For that small I'd use either a needle or spot cleaning gun set on the narrowest setting.


----------



## chrisf116 (Jul 26, 2007)

thanks got i got it out!


----------



## 2020 PrintWorks (Apr 22, 2011)

Another good trick is to take a q-tip or a dried up marker and dip it in reclaiming fluid. Then rub it on the spot of emulsion you missed and rinse well so it doesn't dissolve anything else.


----------



## imprints1 (Sep 23, 2012)

Sorta off topic here... I was told by Howard Ray (workhorse automatic press installer/tech) that he has seen someone use Coca Cola to clear a clogged screen for under exposed residue. I thought the idea of using coke was crazy but one day I tried it and it actually worked! I haven't tried it since, and I did spray some water after using a small amount of coca cola but wondered if anyone had heard of this?


----------



## EastCoastTeez (Apr 6, 2013)

Jeesh. If coke take off emulsion. What is it doing to your insides. Ha ha . I think the best way is with the q tip. If your in stint spot.
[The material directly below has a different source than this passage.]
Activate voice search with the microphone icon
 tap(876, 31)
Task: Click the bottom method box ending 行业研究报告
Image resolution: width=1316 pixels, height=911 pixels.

Try and tape front and back so you don't over spill.


Mark
East Coast Custom
Sayreville, NJ 08872


----------



## imprints1 (Sep 23, 2012)

Hahaha yeah I know, it worked though it was just residue but I tried it simply because I was drinking a coke and remembered he had said that


----------



## TYGERON (Apr 26, 2009)

I works for removing that car battery residue stuff


----------



## chrisf116 (Jul 26, 2007)

chronicdesigns81 said:


> Another good trick is to take a q-tip or a dried up marker and dip it in reclaiming fluid. Then rub it on the spot of emulsion you missed and rinse well so it doesn't dissolve anything else.


Thanks, this is pretty much what I did! I used the very corner of a sponge dipped (ever so carefully) in emulsion remover.


----------



## cornpopps (Jan 8, 2010)

Just something else to try on a dry exposed screen that has worked for me....a Q-tip soak it in regular blue Windex and rub it out.


----------



## PowellShirts (Feb 2, 2014)

I have had similar problems in the past - and DON'T WANT TO DESTROY (reclaim) the screen because of the time and effort already put into it - and just need to remove a tiny bit of emulsion that we missed previously. We have successfully used a tiny bit of emulsion remover on a foam tipped stick - but was afraid that may remove too much (it didn't that time - but very well might have). Will try the cola and window cleaner in the future - BUT - DOESN'T ANYONE MAKE maybe an ink pen like apparatus for removing emulsion? and what about a pen-like apparatus for reapplying emulsion when we removed too much in just a tiny area? (Not to go on and on - but I have successfully cut a tiny piece of vinyl with my Cameo Silhouette and applied it - but again, there has to be an easier way!) If there is not already said products, please make such or tell anyone you know who has the capabilities to do this!!! Thanks!


----------